Replica and their placement
Replication is the process of storing copies of data on multiple nodes to ensure reliability and fault tolerance.
Cassandra stores copies, called replicas, of each row based on the row key. You set the number of replicas when you create a keyspace using the replica placement strategy. In addition to setting the number of replicas, this strategy sets the distribution of the replicas across the nodes in the cluster depending on the cluster’s topology.
The total number of replicas across the cluster is referred to as the replication factor. A replication factor of 1 means that there is only one copy of each row on one node. A replication factor of 2 means two copies of each row, where each copy is on a different node. All replicas are equally important; there is no primary or master replica. As a general rule, the replication factor should not exceed the number of nodes in the cluster. However, you can increase the replication factor and then add the desired number of nodes afterwards. When replication factor exceeds the number of nodes, writes are rejected, but reads are served as long as the desired consistency level can be met.

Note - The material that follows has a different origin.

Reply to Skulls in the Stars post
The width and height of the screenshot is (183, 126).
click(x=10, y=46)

Choosing the right replication strategy is important because the strategy determines which nodes are responsible for which key ranges. The implication is that you’re also determining which nodes should receive which write operations, which can have a big impact on efficiency in different scenarios. If you set up your cluster such that all writes are going to two data centers—one in Australia and one in Reston, Virginia—you will see a matching performance degradation. The variety of pluggable strategies allows you greater flexibility, so that you can tune Cassandra according to your network topology and needs.

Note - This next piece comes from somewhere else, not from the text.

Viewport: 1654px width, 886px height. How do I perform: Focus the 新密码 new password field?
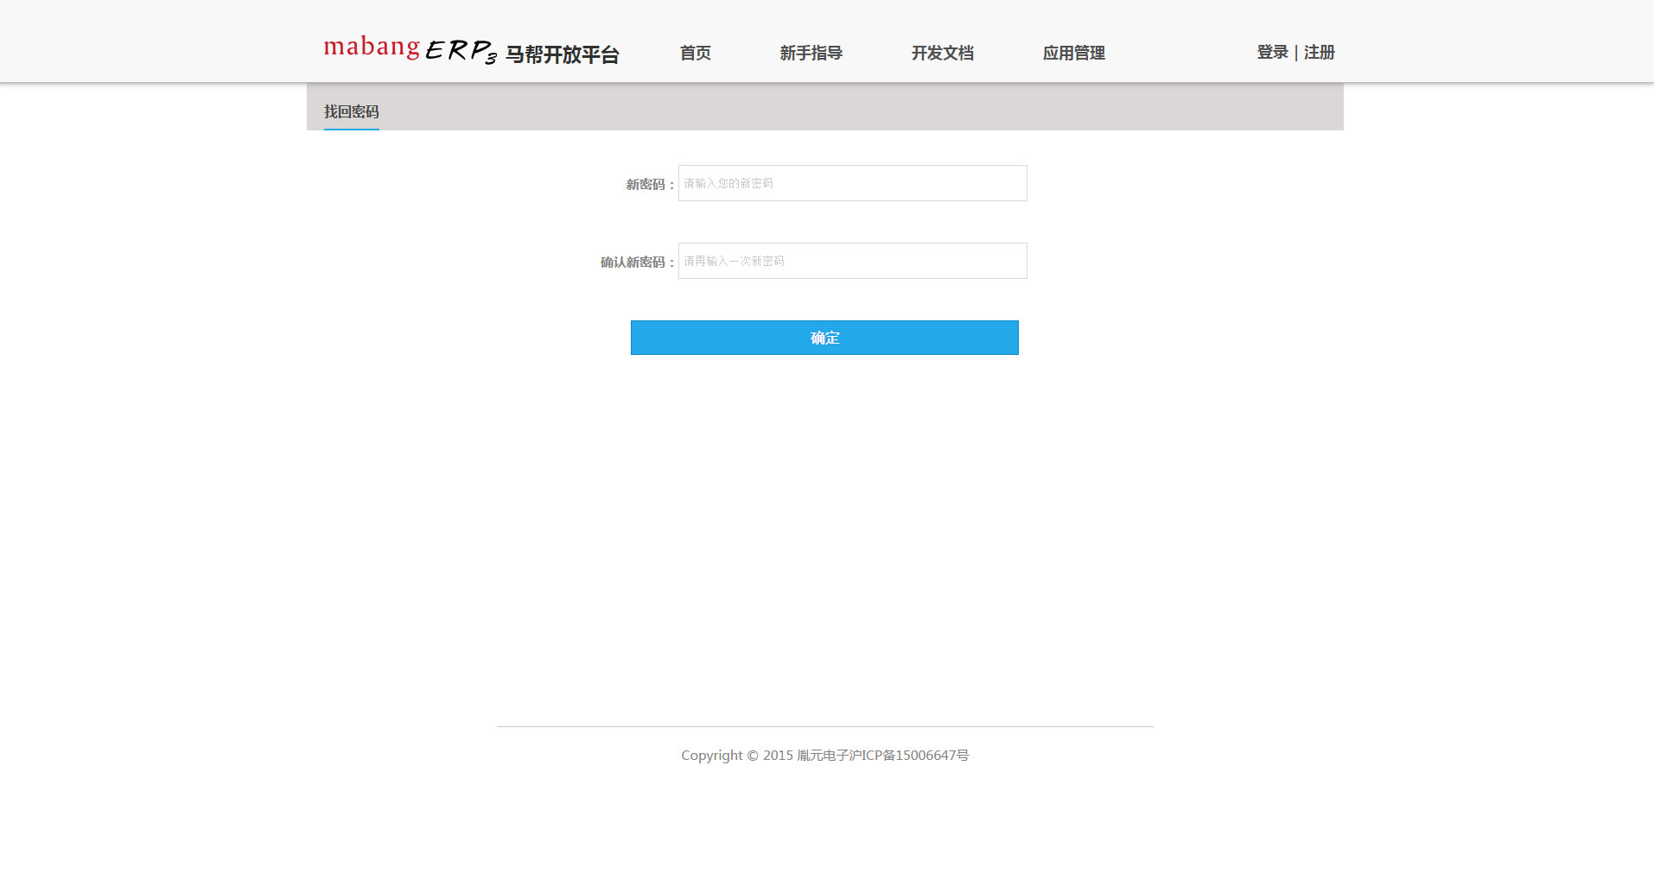[852, 183]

the names of the strategies are changing. The new names in 0.7 will be SimpleStrategy (formerly known as RackUnawareStrategy), OldNetworkTopologyStrategy (formerly known as RackAwareStrategy), and NetworkTopologyStrategy (formerly known as DatacenterShardStrategy).
Simple Strategy is the new name for Rack-Unaware Strategy.
The strategy used by default in the configuration file is org.apache.cassandra.locator.RackUnawareStrategy. This strategy only overrides the calculateNaturalEndpoints method from the abstract parent implementation. This strategy places replicas in a single data center, in a manner that is not aware of their placement on a data center rack. This means that the implementation is theoretically fast, but not if the next node that has the given key is in a different rack than others.
Old Network Topology Strategy
The second strategy for replica placement that Cassandra provides out of the box is org.apache.cassandra.locator.RackAwareStrategy, now called Old Network Topology Strategy. It’s mainly used to distribute data across different racks in the same data center. Like RackUnawareStrategy, this strategy only overrides the calculateNaturalEndpoints method from the abstract parent implementation. This class, as the original name suggests, is indeed aware of the placement in data center racks.
Network Topology Strategy
This strategy, included with the 0.7 release of Cassandra, allows you to specify more evenly than the RackAwareStrategy how replicas should be placed across data centers. To use it, you supply parameters in which you indicate the desired replication strategy for each data center.